This is a brief walk through of using log and square root transformations. We’ll first plot some data that is non-normal, transforme it, then look at the effects of transformation on the plots and p-values from t-tests.
First, let’s put some data into R objects
diet.richness<- c(13, 22, 29, 22, 18, 21, 14, 14, 16, 12,25, 5, 9, 15, 10, 13, 11, 13, 21, 16,
6, 6, 15, 14, 13, 17, 15, 11, 11, 13,
11, 13, 12, 16, 11, 17, 18, 15, 13, 17,
15, 18, 15, 13, 12, 14, 12, 16, 15, 10,
21, 17, 15, 18)
stream <- c("POWD" ,"LAUREL" ,"LAUREL" ,"LAUREL" ,"LAUREL" ,"LAUREL" ,"LAUREL" ,"LAUREL" ,"LAUREL" ,"LAUREL" ,"LAUREL" ,"POWD","POWD","POWD" ,"POWD" ,"POWD" ,"POWD","POWD" ,"POWD" ,"POWD" ,"POWD" ,"POWD" ,"POWD" ,"POWD" ,"POWD" ,"POWD" ,"POWD" ,"POWD" ,"POWD" ,"POWD" ,"POWD" ,"POWD" ,"POWD" ,"POWD" ,"POWD" ,"POWD" ,"POWD" ,"POWD" ,"POWD" ,"POWD" ,"POWD" ,"POWD" ,"POWD" ,"POWD" ,"POWD" ,"POWD" ,"POWD" ,"POWD" ,"POWD" ,"POWD" ,"POWD" ,"POWD" ,"POWD" ,"POWD")
Now, let’s package up these data into a dataframe using the ** data.frame() ** command.
df <- data.frame(stream = stream,
diet.richness = diet.richness)
## stream diet.richness
## LAUREL:10 Min. : 5.0
## POWD :44 1st Qu.:12.0
## Median :14.5
## Mean :14.7
## 3rd Qu.:17.0
## Max. :29.0
ANother way to get a look at your data is using the str() command
str(df)
## 'data.frame': 54 obs. of 2 variables:
## $ stream : Factor w/ 2 levels "LAUREL","POWD": 2 1 1 1 1 1 1 1 1 1 ...
## $ diet.richness: num 13 22 29 22 18 21 14 14 16 12 ...
This provides soome info about it.
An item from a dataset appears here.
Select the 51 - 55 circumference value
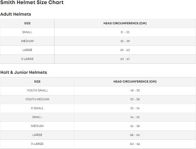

I don’t use this very often with dataframes, but the str() command comes in handy other times too.
This isn’t code you have to know, but I think it makes things easier for plotting. HEre, I use the par() command to tweak the maring (mar = ) to be a little smaller. THe defualts are c(5, 4, 4, 2) which results in some excessive white space around the entire graph (in my opinion).
par(mar = c(4,4,1.5,0.5))
What do you notice about this histogram?
Use the ** log() ** command and the assignment operator ** <- ** to make a new column
df$log.richness <- log(df$diet.richness)
Use the ** sqrt() ** command to make a new column
df$sqrt.richness <- sqrt(df$diet.richness)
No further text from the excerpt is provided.